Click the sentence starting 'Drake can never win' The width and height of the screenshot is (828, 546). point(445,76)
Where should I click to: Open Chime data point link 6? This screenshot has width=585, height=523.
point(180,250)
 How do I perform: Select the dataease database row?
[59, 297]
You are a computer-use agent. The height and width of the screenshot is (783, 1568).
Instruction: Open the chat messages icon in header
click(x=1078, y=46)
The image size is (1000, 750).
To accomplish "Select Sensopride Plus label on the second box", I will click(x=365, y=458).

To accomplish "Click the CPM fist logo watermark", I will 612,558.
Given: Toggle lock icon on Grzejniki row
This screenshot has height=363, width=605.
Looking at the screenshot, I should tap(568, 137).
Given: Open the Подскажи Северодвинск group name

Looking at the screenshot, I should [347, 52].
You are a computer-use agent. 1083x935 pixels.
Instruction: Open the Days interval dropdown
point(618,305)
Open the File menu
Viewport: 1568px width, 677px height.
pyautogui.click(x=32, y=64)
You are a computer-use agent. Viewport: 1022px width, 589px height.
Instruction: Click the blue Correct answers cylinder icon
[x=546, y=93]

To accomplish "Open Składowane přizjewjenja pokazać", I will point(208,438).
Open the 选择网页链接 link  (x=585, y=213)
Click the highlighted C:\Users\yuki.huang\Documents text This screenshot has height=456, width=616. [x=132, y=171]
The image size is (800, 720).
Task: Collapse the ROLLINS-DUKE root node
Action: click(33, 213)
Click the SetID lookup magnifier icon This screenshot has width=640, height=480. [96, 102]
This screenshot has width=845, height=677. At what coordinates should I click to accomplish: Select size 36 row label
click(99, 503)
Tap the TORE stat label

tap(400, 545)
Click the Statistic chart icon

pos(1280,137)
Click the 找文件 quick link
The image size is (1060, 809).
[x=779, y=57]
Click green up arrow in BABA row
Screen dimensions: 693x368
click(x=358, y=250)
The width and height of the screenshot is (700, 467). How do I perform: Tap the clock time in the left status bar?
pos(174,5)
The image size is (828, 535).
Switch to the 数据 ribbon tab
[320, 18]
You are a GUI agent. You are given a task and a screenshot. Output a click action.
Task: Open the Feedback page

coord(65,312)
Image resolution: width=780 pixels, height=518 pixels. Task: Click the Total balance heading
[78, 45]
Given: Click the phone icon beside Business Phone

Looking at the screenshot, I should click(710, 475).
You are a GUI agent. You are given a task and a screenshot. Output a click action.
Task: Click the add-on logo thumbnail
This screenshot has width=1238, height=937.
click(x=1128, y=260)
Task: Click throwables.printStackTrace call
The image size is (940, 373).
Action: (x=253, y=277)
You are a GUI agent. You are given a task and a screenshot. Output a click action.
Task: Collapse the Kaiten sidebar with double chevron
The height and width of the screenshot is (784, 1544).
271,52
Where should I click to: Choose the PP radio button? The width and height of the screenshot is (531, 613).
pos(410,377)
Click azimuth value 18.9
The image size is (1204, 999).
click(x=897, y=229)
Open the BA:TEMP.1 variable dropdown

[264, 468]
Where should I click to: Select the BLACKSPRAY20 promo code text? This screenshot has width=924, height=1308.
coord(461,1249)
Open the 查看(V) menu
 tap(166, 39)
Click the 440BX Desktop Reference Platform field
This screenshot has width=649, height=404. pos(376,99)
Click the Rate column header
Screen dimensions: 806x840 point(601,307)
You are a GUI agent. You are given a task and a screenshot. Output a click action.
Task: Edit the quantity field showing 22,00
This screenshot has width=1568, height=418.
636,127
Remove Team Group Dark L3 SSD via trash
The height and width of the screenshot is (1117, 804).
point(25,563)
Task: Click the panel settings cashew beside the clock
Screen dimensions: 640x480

···

## To do
Every line in the listing that holds the string "will" should be copied out.

## Written answer
To accomplish "Select Sensopride Plus label on the second box", I will click(x=365, y=458).
To accomplish "Click the CPM fist logo watermark", I will 612,558.
To accomplish "Open Składowane přizjewjenja pokazać", I will point(208,438).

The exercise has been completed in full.